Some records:
"""

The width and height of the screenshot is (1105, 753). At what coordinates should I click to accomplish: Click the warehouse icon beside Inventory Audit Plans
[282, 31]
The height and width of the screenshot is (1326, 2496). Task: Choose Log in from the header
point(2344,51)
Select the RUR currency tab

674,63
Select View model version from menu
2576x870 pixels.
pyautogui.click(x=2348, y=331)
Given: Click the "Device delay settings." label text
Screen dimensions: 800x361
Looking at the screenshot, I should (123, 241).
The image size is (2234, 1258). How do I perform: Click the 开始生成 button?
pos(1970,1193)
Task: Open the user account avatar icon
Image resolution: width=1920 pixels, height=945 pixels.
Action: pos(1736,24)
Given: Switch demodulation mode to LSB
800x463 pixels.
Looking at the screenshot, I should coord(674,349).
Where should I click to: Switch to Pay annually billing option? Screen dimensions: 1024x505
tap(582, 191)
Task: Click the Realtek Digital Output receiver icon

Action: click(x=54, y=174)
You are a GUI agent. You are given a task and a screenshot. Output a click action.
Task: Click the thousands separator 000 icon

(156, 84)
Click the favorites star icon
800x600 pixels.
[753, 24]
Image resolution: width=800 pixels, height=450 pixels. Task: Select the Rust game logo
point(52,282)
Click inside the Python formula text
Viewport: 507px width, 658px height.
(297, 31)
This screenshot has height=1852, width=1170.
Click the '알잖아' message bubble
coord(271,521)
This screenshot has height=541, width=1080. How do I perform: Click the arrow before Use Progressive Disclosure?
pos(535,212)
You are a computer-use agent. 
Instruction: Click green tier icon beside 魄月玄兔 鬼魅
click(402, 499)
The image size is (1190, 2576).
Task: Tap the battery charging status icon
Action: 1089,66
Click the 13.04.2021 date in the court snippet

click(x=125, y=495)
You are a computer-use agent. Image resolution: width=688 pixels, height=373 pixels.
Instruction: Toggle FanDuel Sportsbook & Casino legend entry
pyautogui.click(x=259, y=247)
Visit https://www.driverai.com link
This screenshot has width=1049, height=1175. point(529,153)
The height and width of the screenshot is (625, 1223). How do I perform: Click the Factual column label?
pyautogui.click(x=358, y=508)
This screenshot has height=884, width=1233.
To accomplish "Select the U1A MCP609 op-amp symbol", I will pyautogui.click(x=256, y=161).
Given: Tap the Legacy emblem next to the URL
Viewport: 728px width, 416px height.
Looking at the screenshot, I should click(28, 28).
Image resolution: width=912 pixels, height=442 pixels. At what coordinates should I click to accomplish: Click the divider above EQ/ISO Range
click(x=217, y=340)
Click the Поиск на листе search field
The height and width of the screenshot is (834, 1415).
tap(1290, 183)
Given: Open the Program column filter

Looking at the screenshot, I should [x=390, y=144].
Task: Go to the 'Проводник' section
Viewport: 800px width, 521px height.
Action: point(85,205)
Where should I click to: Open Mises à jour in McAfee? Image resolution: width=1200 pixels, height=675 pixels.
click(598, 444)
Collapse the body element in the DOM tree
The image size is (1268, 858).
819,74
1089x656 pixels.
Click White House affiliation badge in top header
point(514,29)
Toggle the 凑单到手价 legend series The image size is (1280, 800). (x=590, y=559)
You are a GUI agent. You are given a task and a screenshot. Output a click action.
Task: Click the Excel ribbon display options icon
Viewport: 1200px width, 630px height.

"""

- Instructions to follow
Duplicate every one of the rows above, keeping each line identical.

- Output below
The width and height of the screenshot is (1105, 753). At what coordinates should I click to accomplish: Click the warehouse icon beside Inventory Audit Plans
[282, 31]
The height and width of the screenshot is (1326, 2496). Task: Choose Log in from the header
point(2344,51)
Select the RUR currency tab

674,63
Select View model version from menu
2576x870 pixels.
pyautogui.click(x=2348, y=331)
Given: Click the "Device delay settings." label text
Screen dimensions: 800x361
Looking at the screenshot, I should (123, 241).
The image size is (2234, 1258). How do I perform: Click the 开始生成 button?
pos(1970,1193)
Task: Open the user account avatar icon
Image resolution: width=1920 pixels, height=945 pixels.
Action: pos(1736,24)
Given: Switch demodulation mode to LSB
800x463 pixels.
Looking at the screenshot, I should coord(674,349).
Where should I click to: Switch to Pay annually billing option? Screen dimensions: 1024x505
tap(582, 191)
Task: Click the Realtek Digital Output receiver icon

Action: click(x=54, y=174)
You are a GUI agent. You are given a task and a screenshot. Output a click action.
Task: Click the thousands separator 000 icon

(156, 84)
Click the favorites star icon
800x600 pixels.
[753, 24]
Image resolution: width=800 pixels, height=450 pixels. Task: Select the Rust game logo
point(52,282)
Click inside the Python formula text
Viewport: 507px width, 658px height.
(297, 31)
This screenshot has height=1852, width=1170.
Click the '알잖아' message bubble
coord(271,521)
This screenshot has height=541, width=1080. How do I perform: Click the arrow before Use Progressive Disclosure?
pos(535,212)
You are a computer-use agent. 
Instruction: Click green tier icon beside 魄月玄兔 鬼魅
click(402, 499)
The image size is (1190, 2576).
Task: Tap the battery charging status icon
Action: 1089,66
Click the 13.04.2021 date in the court snippet

click(x=125, y=495)
You are a computer-use agent. Image resolution: width=688 pixels, height=373 pixels.
Instruction: Toggle FanDuel Sportsbook & Casino legend entry
pyautogui.click(x=259, y=247)
Visit https://www.driverai.com link
This screenshot has width=1049, height=1175. point(529,153)
The height and width of the screenshot is (625, 1223). How do I perform: Click the Factual column label?
pyautogui.click(x=358, y=508)
This screenshot has height=884, width=1233.
To accomplish "Select the U1A MCP609 op-amp symbol", I will pyautogui.click(x=256, y=161).
Given: Tap the Legacy emblem next to the URL
Viewport: 728px width, 416px height.
Looking at the screenshot, I should click(28, 28).
Image resolution: width=912 pixels, height=442 pixels. At what coordinates should I click to accomplish: Click the divider above EQ/ISO Range
click(x=217, y=340)
Click the Поиск на листе search field
The height and width of the screenshot is (834, 1415).
tap(1290, 183)
Given: Open the Program column filter

Looking at the screenshot, I should [x=390, y=144].
Task: Go to the 'Проводник' section
Viewport: 800px width, 521px height.
Action: point(85,205)
Where should I click to: Open Mises à jour in McAfee? Image resolution: width=1200 pixels, height=675 pixels.
click(598, 444)
Collapse the body element in the DOM tree
The image size is (1268, 858).
819,74
1089x656 pixels.
Click White House affiliation badge in top header
point(514,29)
Toggle the 凑单到手价 legend series The image size is (1280, 800). (x=590, y=559)
You are a GUI agent. You are given a task and a screenshot. Output a click action.
Task: Click the Excel ribbon display options icon
Viewport: 1200px width, 630px height.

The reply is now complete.